Siena does have my vote for the finest square in all of Europe. (Okay, blog-travelers, I’m curious — what’s your favorite square, and why?) Il Campo is a clamshell-shaped “square” of red brick where people hang out as if at the beach. It slopes gradually down to a grand building — not a church with a spire, but a crenellated city hall with a bell tower — the tallest in Tuscany. It stands like an exclamation point proclaiming that as a community, Siena comes together and makes life better for all.

Savoring a solitary moment here with a glass of vin santo (desert wine — borrowed from the restaurant) when the twilight sky is the same brightness as the rustic stones of Il Campo is a ritual for me.

Inside that city hall is a famous fresco called The Effects of Good Government. It’s 12.6 meters wide. Exactly 6.3 meters is devoted to the city, and 6.3 meters to the country — symbolizing how both need and help each other equally. (My hunch is that it was 14th-century propaganda to con the country folks into thinking they were respected by the urbanites who ruled them.)

If it’s true a society builds it tallest towers to its greatest gods (the architectural equivalent of “where your treasure is, there also you’ll find your heart”), then Siena worships secular effectiveness more than it trusts in God.

But Siena has a fine church, too.
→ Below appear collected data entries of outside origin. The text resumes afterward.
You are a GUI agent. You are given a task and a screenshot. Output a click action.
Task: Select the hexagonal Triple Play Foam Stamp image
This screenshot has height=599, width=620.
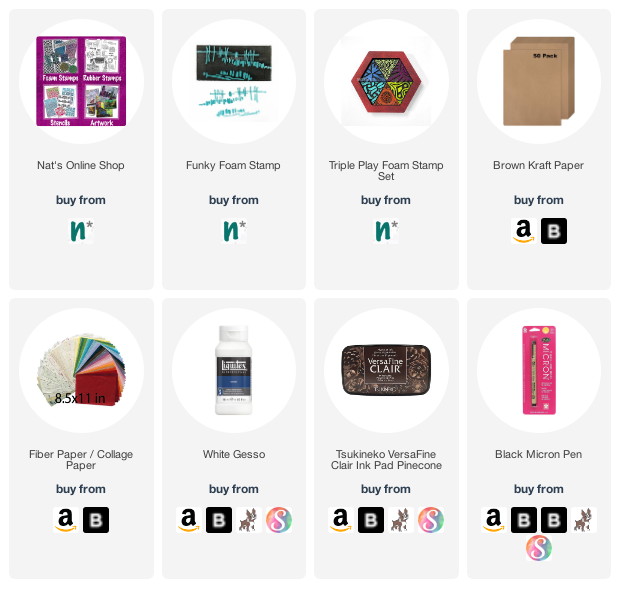pos(386,81)
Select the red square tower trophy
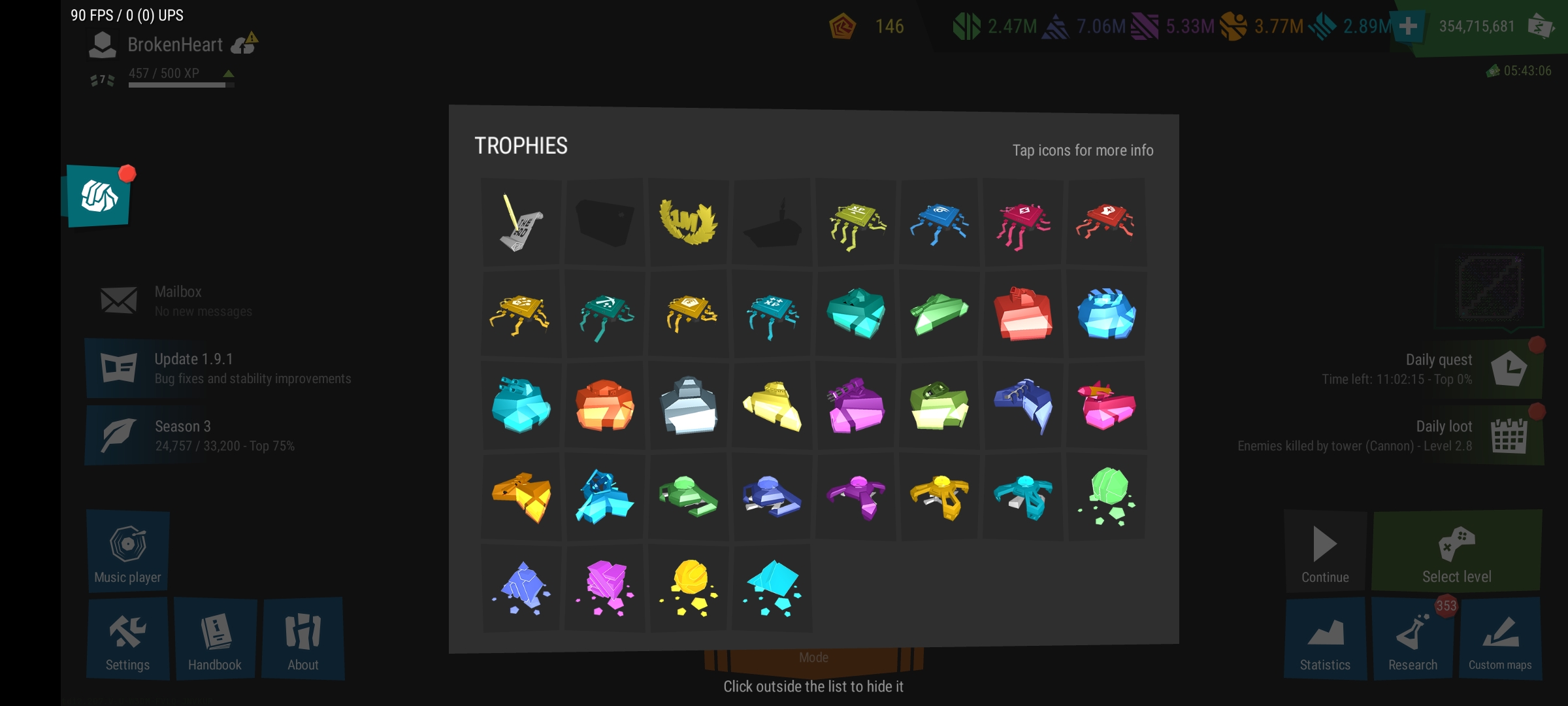Viewport: 1568px width, 706px height. click(x=1022, y=314)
My guide took me in. When entering a church with me, my European friends normally sense I’m a Christian by my respect for the people and building and art. And this month, it seems every guide I’ve had (even in famously un-churched Italy) has touched the holy water and respectfully crossed themselves when we enter. On this day, though, my guide went on a little rant. She said, “We young Italians no longer go to church. We refuse to hear some old man telling us what we cannot do from that pulpit.”

Then we walked to the votives, where locals hang tokens of thanks to God for prayers answered. Next to the baby shoes, photos of healed people, and silver plaques with body parts pounded into them, was a corner that looked like a big hat rack at a race track. There, hanging obediently, were twenty bright and aerodynamic motorcycle helmets. I guess even young people who don’t like being told what they cannot do need to thank someone when they survive a motorcycle wreck.

Stepping outside, I saw a young Italian wearing a T-shirt declaring, “God is a DJ.”

 

It’s the Ingredients, Stupid

Italians are not patriotic about much…except their food. They tell me French cuisine is the art of making a fine sauce to cover the taste of mediocre ingredients. In Italy, they say, “La miglior cucina comincia dal mercato” — “the best cuisine starts from the market.”

It’s the ingredients, stupid. And that’s the topic of conversation (which can become an animated debate) when a chef comes out to chat with his diners. “Arugula is not yet in season. But oh, Sra. Maria has more sun in her backyard…and her chickens give her a marvelous fertilizer.”

It occurred to me that high cuisine has evolved like flowers. The most attractive get all the attention, and over time get even better. I’m in hog heaven with my Amarone wine, cheese plate, and honey. When the fancy wine glasses come out, you know it’s a particularly complex wine. At my last fine dinner, the glasses seemed designed to function like a gas mask…or drug paraphernalia, if the truth be told.

Then Corinna, who ran the enoteca I was enjoying, takes things up a notch proposing “a dish of walnuts for acidity and texture…to give things a kick. And the walnuts rake your palate.”

To go gourmet and not go broke, I like a small, classy enoteca (wine bars are trendy in Italy these days) owned and operated by hands-on food evangelists. A great wine costs €8 (about $10) a glass. Rather than bog down on an expensive entrée (or secondi), I order top-end on the antipasti and primi piatti list. That’s appetizers — the best meats and cheeses possible, and the chef’s favorite pasta dish of the day. Again…it’s the ingredients.

Strangely for me, even in the finest places, Italian waiters and waitresses don’t think coughing into their hands is a problem. (There’s been no rain here for a month. People keep telling me that’s giving everyone colds.) When I complain about this to people who run restaurants…they look at me like I’m from Mars. I guess that’s the downside of a hands-on food evangelist.